Honestly, I am really intimidated by what I will see and experience on the field. How can you watch brothers and sisters struggling so much on a daily basis when you’ve been accustomed to never seeing it? What happens when the Body takes on names and identities instead of just distant statistics confined to hard regions of poverty?  What happens when we accept that they are family, your family who is hurting and suffering? Won’t it just rip your heart out of your chest? What about when the struggling turns inward? A tornado of emotions hit with all these swirling thoughts of suffering and cost.

I think on my preciously dear friends who were on the field for just a few short months when their baby got a 106 degree fever and was hospitalized for six days. There was a lot of fear. Long hours without answers. A lot of chaos. A lot of hurt. A lot of suffering. A lot of unknowns.

Part of me wants to shield my kids from that kind of attack. Part of me realizes that I don’t have that kind of power. It’s humbling to realize you don’t have that kind of control. I cannot save my kids from illness and pain. Part of me feels my stomach tighten at such sacrifices. Such hurts. Such attacks. And then I remember the preparation words uttered at orientation: it’s normal. And even expected for those entering the field.

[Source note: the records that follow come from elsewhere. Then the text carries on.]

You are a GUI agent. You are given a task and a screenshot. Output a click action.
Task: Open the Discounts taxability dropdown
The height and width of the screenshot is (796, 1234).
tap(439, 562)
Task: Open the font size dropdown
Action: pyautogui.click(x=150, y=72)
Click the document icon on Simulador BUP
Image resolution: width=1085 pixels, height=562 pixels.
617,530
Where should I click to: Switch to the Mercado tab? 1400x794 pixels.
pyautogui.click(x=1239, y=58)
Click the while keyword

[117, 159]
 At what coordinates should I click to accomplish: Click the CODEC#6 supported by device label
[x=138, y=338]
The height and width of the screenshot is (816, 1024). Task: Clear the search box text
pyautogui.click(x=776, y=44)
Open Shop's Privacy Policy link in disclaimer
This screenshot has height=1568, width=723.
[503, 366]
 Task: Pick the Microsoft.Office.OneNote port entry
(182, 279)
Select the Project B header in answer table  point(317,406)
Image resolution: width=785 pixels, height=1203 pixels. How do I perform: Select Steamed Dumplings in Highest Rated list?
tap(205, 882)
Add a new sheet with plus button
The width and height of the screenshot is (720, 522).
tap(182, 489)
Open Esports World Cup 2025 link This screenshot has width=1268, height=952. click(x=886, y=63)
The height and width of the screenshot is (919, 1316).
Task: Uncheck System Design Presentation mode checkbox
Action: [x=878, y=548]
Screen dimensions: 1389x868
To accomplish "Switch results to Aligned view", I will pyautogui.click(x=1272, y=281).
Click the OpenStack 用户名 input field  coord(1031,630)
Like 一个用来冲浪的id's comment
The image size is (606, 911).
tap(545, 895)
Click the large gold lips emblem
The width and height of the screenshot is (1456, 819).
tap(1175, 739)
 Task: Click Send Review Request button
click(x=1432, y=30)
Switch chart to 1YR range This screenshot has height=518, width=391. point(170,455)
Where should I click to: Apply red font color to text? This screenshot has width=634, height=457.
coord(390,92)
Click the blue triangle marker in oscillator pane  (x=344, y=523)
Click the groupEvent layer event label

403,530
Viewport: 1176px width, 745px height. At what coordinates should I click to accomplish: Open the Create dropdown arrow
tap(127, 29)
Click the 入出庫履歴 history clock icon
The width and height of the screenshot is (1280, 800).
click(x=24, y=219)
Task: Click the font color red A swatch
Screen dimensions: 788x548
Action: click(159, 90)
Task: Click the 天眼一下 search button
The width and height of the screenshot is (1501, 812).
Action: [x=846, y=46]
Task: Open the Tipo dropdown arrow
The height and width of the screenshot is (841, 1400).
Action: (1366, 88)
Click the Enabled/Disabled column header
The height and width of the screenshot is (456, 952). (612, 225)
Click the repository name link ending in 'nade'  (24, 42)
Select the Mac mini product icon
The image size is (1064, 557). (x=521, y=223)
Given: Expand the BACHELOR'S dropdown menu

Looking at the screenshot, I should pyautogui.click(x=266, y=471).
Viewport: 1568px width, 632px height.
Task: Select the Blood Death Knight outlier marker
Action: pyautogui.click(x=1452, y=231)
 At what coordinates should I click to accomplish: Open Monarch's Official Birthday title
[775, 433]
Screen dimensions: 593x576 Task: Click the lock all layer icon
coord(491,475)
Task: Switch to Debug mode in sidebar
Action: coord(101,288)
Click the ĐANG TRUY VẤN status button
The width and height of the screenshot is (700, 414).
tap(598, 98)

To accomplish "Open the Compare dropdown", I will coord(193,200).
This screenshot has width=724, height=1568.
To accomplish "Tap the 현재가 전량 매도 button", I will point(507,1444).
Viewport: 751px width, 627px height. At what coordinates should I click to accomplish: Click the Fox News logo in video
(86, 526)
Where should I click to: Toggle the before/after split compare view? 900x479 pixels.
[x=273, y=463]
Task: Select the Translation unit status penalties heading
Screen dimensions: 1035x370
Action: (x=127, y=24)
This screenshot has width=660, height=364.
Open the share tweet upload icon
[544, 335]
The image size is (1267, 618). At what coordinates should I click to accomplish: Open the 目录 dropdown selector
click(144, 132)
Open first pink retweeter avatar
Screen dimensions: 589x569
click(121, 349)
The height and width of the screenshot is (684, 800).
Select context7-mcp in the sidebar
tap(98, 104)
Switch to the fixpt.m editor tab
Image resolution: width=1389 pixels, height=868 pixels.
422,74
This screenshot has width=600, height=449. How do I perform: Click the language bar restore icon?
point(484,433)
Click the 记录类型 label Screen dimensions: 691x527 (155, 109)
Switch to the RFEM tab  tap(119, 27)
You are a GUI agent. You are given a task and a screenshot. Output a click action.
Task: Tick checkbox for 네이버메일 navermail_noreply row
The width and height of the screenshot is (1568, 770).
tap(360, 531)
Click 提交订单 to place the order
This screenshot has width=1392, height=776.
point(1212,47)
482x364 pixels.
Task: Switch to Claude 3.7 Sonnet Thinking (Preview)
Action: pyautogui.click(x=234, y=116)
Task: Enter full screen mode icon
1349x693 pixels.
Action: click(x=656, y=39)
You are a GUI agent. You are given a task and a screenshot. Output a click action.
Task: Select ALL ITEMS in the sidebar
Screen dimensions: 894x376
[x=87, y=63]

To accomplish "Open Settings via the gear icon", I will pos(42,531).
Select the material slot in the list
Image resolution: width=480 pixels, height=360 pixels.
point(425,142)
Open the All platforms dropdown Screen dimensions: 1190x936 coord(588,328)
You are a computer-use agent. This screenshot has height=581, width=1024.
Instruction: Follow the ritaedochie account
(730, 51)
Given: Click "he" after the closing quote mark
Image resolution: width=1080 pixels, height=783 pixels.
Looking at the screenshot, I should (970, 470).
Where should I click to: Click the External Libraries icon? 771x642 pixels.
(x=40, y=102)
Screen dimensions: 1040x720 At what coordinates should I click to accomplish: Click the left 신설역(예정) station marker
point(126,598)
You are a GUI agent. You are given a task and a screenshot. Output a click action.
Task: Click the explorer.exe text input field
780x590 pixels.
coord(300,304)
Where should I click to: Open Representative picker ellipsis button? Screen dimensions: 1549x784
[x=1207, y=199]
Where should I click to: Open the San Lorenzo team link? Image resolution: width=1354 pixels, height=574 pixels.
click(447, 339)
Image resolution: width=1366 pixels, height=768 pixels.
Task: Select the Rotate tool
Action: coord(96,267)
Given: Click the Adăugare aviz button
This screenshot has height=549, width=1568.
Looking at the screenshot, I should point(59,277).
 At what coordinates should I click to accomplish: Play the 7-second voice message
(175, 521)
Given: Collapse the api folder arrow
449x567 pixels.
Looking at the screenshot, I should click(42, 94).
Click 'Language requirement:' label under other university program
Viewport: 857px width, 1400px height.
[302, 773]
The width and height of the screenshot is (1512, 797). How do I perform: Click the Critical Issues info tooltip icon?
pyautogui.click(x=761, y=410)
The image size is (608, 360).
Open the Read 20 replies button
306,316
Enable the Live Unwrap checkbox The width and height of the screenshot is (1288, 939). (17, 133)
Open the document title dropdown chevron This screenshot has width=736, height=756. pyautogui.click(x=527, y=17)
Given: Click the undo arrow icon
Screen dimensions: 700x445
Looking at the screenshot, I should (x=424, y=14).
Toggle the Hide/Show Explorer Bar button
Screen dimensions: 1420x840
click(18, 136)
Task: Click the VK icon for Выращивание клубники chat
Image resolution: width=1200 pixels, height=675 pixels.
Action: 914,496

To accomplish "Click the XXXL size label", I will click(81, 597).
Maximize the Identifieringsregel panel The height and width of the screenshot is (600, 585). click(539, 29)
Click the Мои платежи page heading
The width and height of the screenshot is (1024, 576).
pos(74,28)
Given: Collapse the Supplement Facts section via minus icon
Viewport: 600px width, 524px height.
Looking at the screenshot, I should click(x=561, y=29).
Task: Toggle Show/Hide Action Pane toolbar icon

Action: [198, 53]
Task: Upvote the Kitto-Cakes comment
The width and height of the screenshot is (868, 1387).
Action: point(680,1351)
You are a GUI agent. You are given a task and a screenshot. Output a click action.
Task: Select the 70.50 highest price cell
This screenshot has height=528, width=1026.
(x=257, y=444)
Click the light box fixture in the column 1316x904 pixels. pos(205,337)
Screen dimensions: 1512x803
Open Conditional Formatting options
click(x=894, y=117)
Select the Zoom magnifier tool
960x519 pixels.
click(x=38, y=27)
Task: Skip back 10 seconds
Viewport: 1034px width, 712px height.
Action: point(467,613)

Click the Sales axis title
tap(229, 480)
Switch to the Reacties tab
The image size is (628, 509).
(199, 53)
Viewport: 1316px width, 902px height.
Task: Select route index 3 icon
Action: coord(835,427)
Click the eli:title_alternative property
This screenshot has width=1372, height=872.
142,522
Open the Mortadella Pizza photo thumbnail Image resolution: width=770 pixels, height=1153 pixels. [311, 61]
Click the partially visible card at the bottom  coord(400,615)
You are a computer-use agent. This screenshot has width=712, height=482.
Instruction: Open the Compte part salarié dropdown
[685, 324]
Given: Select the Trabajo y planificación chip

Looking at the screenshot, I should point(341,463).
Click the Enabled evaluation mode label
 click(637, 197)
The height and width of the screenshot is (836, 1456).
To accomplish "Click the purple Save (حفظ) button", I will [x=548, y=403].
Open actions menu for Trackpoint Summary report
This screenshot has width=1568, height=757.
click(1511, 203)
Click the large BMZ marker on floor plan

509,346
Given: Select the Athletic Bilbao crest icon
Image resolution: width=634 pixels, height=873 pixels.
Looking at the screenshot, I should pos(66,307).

A strong statement of clear enemy lines.

The test has been drawn up. And I am unqualified.

BUT GOD.

Those words breaking through my thoughts and fears. Those words piercing through text after text of Scripture to shed light right in the middle of the darkest realities.

The relief those words bring.

We are not alone.

We fight not on our own behalf. BUT GOD!

I don’t know what His response will be, but I can most certainly rest assured, taking confidence in Him alone, that He will have a response to the affront! Whatever may come to us on the field; whatever suffering and cost and challenge and pressure – BUT GOD will show Himself mightily.

Dear ones, God was there on days one through five as the family cried over their sick toddler in the hospital. There was the sacrifice of the pain for five days of unknown. But it was only unknown to us. Nothing was unknown to our Lord.

See sometimes I focus too much on the first five days. I get lost in the sacrifice and the pain and the hurt forgetting that that is only the first part of the story- and not even the best part! BUT GOD, our Sender, our Father who longs to draw His children to Himself – GOD steps in! Now I’m not implying that He always works in the ways we ask. No, His ways are Higher. We can’t even think that High, His ways are SO MUCH Higher than our ways.

Do I trust Him? How about in the middle of the hospital room when they put yet another IV into that poor little baby’s arm, knowing it will cause her suffering? Do I trust that BUT GOD is going to happen? How about when her sister falls ill with the same symptoms?

Lord, increase my faith! (Luke 17:5) Help my unbelief! (Mark 9:24) Teach me to hang my every hope on your entrance into the suffering You have called us to.

Lord, that we may suffer well when it is our turn.

That Your Name would be declared among all the nations

for the GLORY of You and YOU. ALONE.!

 

A Golden Ticket

We have been ticketed! – in the best way possible.

One more weekend in the States for a good long time.

So crazy exciting.

And wonderful.

And beyond us.

We’re thankful for one more weekend of living out of carry-on suitcases (we will. not. crack into. those. checked bags! that are. already weighed!!!)

There is much rejoicing as the countdown to setting foot on African soil begins!!!!

  • Go, God, go!!!!!
  • Thankful, grateful and beyond blessed!!!!